El primero es que, sin duda alguna, hay una buena cantidad de estados que surgieron
como tales con fronteras forzadas y, lejos de haber reconciliado diferencias étnicas o
religiosas, han servido de botín en pugna para facciones enfrentadas. Al mismo tiempo,
esta “innaturalidad estatal” generada por el mismo poder imperial, ha servido de fuente
de ganancias a las corporaciones occidentales de armamento que proporcionan las
herramientas para el genocidio mutuo.

El segundo elemento objetivo que actuará de apoyo a la tesis de los “estados fallidos”
es la evidente tendencia a la desestructración que muestra hoy el Estado en todos los
puntos del globo, ya sea subsumiéndose en entidades regionales o siendo atacado por
corrientes secesionistas al interior del mismo. Este hecho no es un “fallo”, como lo
publicitarán los estrategas, sino la interesante evolución de aquella institucionalidad
política que actuó revolucionariamente en el siglo XVIII y que hoy, desgastada, necesita
reemplazo en un proceso mundializador.

Por último y como tercer elemento de la “realidad” para organizar la ilusión, será el de
generar “estados fallidos” allí donde no los hay, explotando alguna “fractura” (como
la llaman los geopolíticos conservadores). El reciente caso de Libia, donde se utilizó
la composición tribal y la tensión entre zonas distanciadas del mismo país o el actual
caso de Siria, donde se exacerba el conflicto entre matices religiosos, son ejemplos
claros de la misma intención. Intención que ya ha sido vista muchas veces, dividiendo,
compartimentando, apoyándose en las diferencias para generar guerras civiles,
mostrando posteriormente a los Estados que padecen tales maniobras como “incapaces
de mantener el orden público y de garantizar la seguridad de sus habitantes”.

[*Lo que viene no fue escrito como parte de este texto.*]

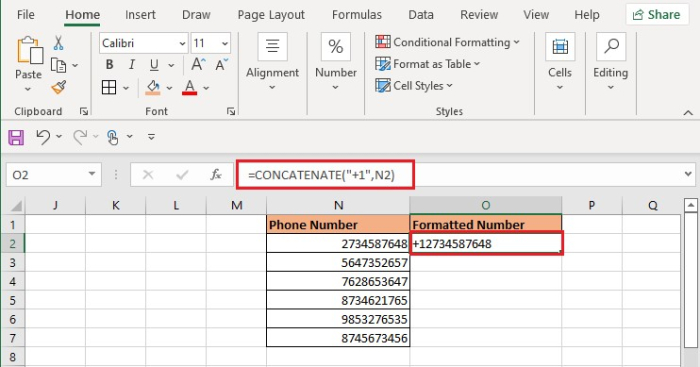Image resolution: width=700 pixels, height=367 pixels.
Task: Click the Insert Function fx icon
Action: (216, 175)
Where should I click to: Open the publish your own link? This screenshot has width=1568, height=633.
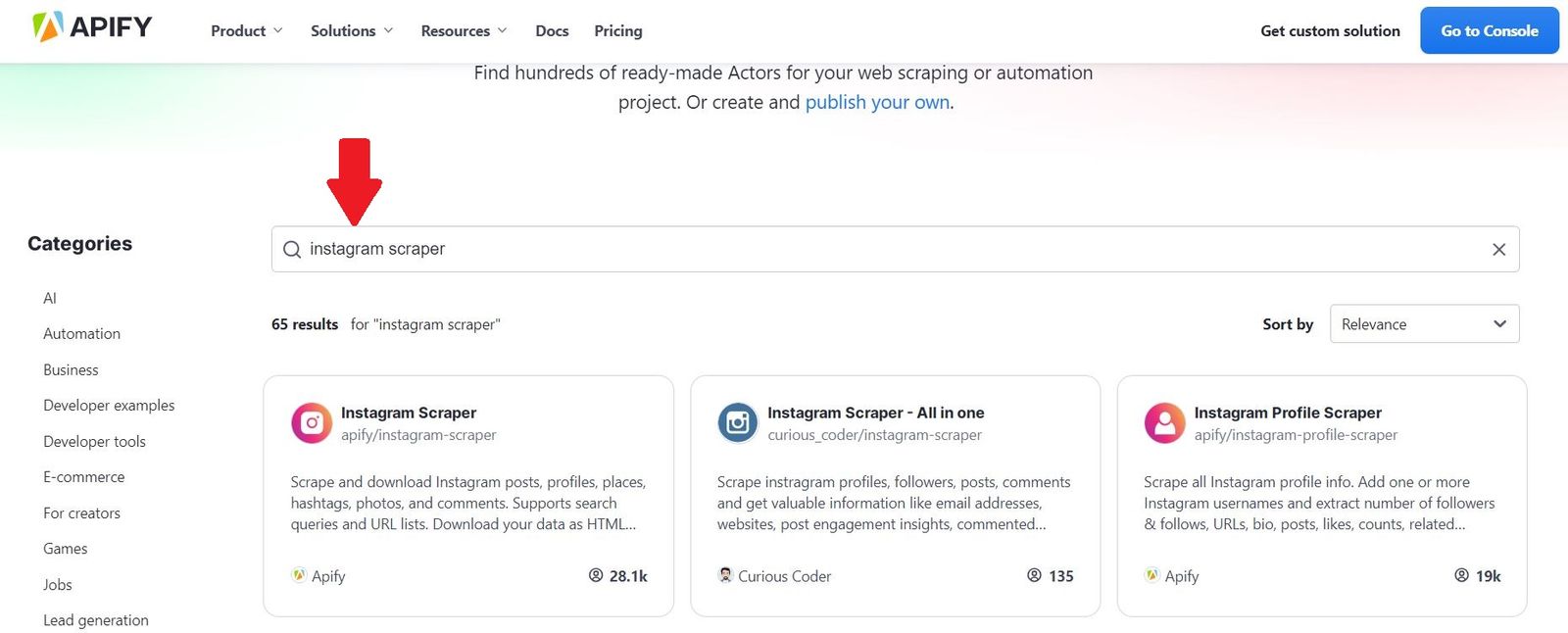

Es necesario entorpecer la labor ilusionista, pero no bastará con develar los hilos
superficiales de su accionar. Para construir la paz, para construir el tejido de nuevas
relaciones internacionales que aseguren el bienestar, será necesario evitar los riesgos
que dan origen a la violencia y asumir posturas decididas en el armado de un nuevo
sistema de creencias, que, a su vez, sean el preludio de realidades observables.

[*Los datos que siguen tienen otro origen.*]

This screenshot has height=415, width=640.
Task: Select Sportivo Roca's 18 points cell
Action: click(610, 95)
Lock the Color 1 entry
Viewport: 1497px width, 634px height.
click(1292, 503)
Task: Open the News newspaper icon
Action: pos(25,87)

Los riesgos están en el temor y en el odio, y los responsables los que alimentan ese
temor y ese resentimiento. Es imprescindible poner al Ser Humano como centro de una
revolucionaria teoría política de las relaciones internacionales. Un Ser Humano que
va abandonando el determinismo zoológico o biológico a través del cual muchos lo
siguen interpretando, para convertirse en un ser libertario y dinámico, capaz de construir
realidades desde su intención. Un Ser que puede elegir ser fraterno y armónico, que
puede optar por la compasión, individual y socialmente, punto de partida para la
construcción de una Nación Humana Universal.